Three local filmmakers have crafted a documentary that depicts not only the anomalous vibrancy of Ocean Gallery World Center, the iconic three-floor art gallery on 2nd Street and the Boardwalk, but of the gallery’s equally-anomalous owner and proprietor, Joe Kroart.
Written, directed, edited, and briefly starred in by filmmakers William Strang-Moya, Trevor Taylor, and Colin Riley, the documentary’s plot summary describes the beachfront gallery as holding “a mystique and madness that in the summer of 2018, three filmmakers set out to capture. An eccentric artist-entrepreneur, a building unlike any other, and a half-century in the making, experience the center of Joe Kroart’s world. Ocean Gallery World Center.”

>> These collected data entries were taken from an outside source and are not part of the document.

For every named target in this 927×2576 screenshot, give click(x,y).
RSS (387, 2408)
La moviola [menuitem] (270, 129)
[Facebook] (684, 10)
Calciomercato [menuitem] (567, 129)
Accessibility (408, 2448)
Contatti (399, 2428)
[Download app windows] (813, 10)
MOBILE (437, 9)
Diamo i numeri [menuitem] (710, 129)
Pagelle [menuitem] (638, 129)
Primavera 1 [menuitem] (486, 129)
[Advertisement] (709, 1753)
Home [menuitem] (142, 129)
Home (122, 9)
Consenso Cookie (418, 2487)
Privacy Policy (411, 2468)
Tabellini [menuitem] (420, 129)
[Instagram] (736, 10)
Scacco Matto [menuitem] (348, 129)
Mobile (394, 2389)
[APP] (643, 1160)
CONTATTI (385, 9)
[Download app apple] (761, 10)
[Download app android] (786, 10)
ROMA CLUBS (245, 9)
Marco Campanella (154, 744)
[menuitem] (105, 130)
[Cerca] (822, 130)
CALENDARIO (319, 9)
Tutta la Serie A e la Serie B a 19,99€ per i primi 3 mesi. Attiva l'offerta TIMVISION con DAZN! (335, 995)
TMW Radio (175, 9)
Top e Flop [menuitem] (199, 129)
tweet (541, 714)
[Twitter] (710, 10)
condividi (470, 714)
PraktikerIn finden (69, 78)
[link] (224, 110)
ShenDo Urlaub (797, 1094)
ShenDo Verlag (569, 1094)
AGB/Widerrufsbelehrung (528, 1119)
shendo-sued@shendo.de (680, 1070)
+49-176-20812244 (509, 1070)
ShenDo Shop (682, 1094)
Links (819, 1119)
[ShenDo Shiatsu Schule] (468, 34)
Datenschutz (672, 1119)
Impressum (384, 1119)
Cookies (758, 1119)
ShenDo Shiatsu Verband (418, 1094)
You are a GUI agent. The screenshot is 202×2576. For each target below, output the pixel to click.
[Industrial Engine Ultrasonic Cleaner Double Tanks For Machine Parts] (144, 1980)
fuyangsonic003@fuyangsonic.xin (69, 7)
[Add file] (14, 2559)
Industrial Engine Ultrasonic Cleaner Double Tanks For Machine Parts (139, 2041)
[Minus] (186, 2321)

The film will have its public premiere on Feb. 17 at a venue in Ocean City that is to be determined; It debuted at the Art League of Ocean City on Jan. 25 at a private screening that was held for the movie’s stars, the employees and artisans of Ocean Gallery, and their families.
The documentary covers the history of the business as well as Kroart’s “art cars,” including the iconic Batmobile and the Titanic Car which was sunk to the bottom of the ocean to become part of an artificial reef, but it also focuses on Kroart’s marketing tactics over the years – from sinking said Titanic Car to the bottom of the ocean to riding a bicycle off the gallery’s roof. There wasn’t an actual person on the bike once it was pushed to the Boardwalk down below, but a video was cut to make it look like Kroart had made the jump himself, getting up from the bike and waving his arms after “surviving” the dummy fall.
“I started working at Ocean Gallery 28 years ago,” said David Schroeder, the gallery’s framer, at the film’s private screening. “It’s been a fun place to work and I wouldn’t have stayed there for half that long if it wasn’t for this man… I’ve seen everything and anything you could imagine this guy doing.”
The screening of the documentary was followed by a question and answer session with the directors, as well as the movie’s cast, which included Schroeder, Kroart, artist Paul DeRemigis Jr., and Nicole McArdle. Kroart’s daughter Laura Kroart also appeared in the documentary to talk about growing up in Ocean Gallery (“my brothers and I had a… different childhood,” she said), and the future of the business. Additionally, former Maryland Senator Jim Mathias and David “Bulldog” Rothner of Seacrets radio station Ocean 98 made guest appearances in the film.
“After the first two shots when the guys were there shooting, we were like, ‘whatever you guys want, we’re here. Come in whenever you want, do whatever you want, it’s an open door,’” Schroeder said. “Hands down this last year was the coolest summer for me… What you guys put together in there was mind-blowing, hilarious.”
“The crazy stuff that you saw [in the movie], that’s all real,” Kroart said.
A central message the documentary conveys is the “family” aspect of the business; not only the actual family members who sometimes work together, like Joe and Laura, but the employees who have worked together for decades, playing pranks on one another (particularly on resident artist DeRemigis) and sharing the fruits of their labor in the gallery’s many successes over the years.
“If you’re successful in something, they enjoy it as much as you do,” DeRemigis said. “When something’s good, [Kroart] is just as happy as I am when I create a new original, a new piece of art. That’s the whole thing, is sharing your success.”
In addition to the public screening on Feb. 17, “Joe Kroart’s World Center” will be shown during the Ocean City Film Festival at 4 p.m. on March 9 at the Francis Scott Key hotel.